Dr. Wood asked me about my plans after residency. Some of my classmates were already filling out applications for subspecialty fellowships. I told him I had been thinking about applying for a fellowship in cardiology, but that I hadn't yet made up my mind. “Why cardiology?” he asked, surprised. Judging from his tone, he didn't think it was a good fit. I muttered something about how cardiology had powerful therapies, a solid evidence base, a good mix of inpatient and outpatient work, etc., etc., but Wood appeared unconvinced. Those were personal-statement reasons, he said, reasons to give in a fellowship interview.

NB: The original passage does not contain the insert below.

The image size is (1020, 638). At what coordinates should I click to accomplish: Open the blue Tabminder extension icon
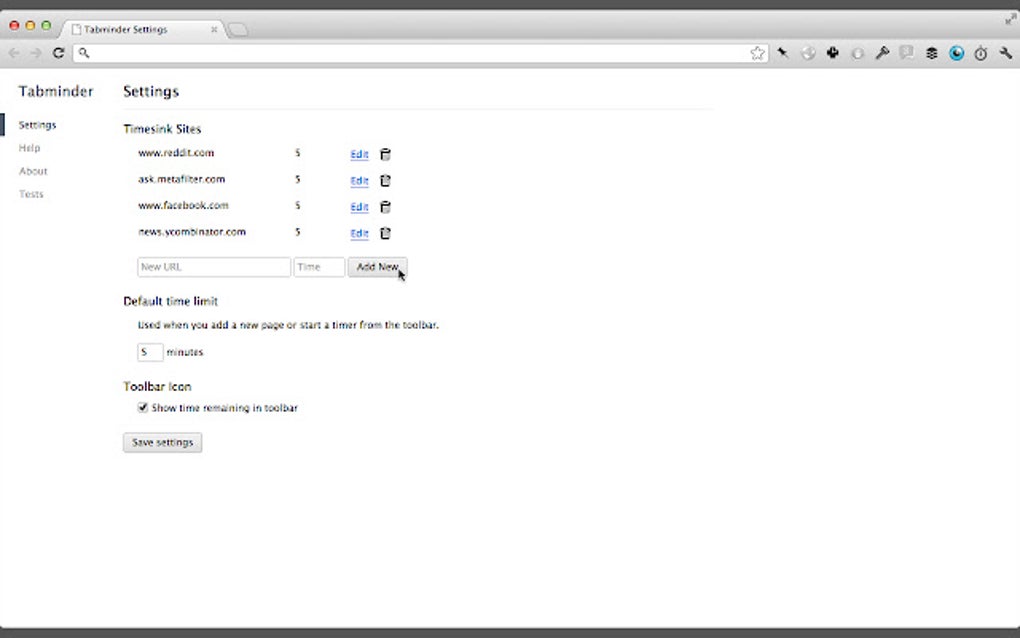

The real reasons were a bit more complicated. Part of it was family pressure. I had married into a family of doctors where one's standing was measured in part by one's degree of specialization, and cardiology was at the top of the list because of its prestige and high earning potential. In my own family, my mother wanted me to become a cardiologist
so that I could work with my brother. She wanted us to be equal, to have the same capacity to enjoy things, which in her view meant having comparable salaries. Unwittingly, she had encouraged us to think about cardiology since we were boys. My brother and I had grown up with her dire warnings that my father would develop “heart failure” if we were too rowdy or didn't do our chores. We grew up with a fear of the heart as the executioner of men in the prime of their lives.

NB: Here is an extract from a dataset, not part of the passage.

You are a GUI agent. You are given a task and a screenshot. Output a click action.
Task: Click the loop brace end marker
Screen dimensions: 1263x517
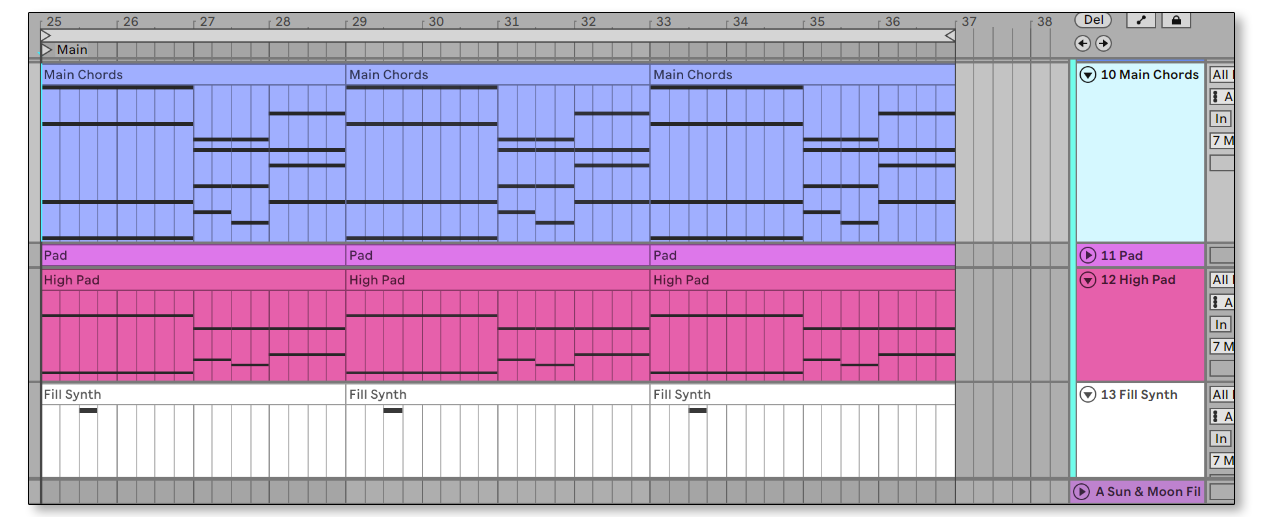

But a bigger reason for my interest in cardiology, which I didn't want to admit to Dr. Wood, a general internist, was that I had become disillusioned with primary care. In the outpatient clinic I was arranging colonoscopies, checking prostate-specific antigen levels, giving pneumonia vaccinations, and counseling smoking cessation—all important activities, to be sure, but not how I wanted to spend my professional life. There was so much to do in the clinic: disability forms, insurance letters, home-care orders, depression screens, cholesterol testing, mammograms, Pap smears. The physicians there seemed harried, overworked, and ours was an academic clinic with interns and residents, social workers and nurse practitioners, good clerical staff, and computerized medical charts. What to say of the real world, where ten- or fifteen-minute office visits were the norm? With decreasing reimbursement and increasing medical liability costs, the thought among my classmates, which I shared, was: Who needs the hassle?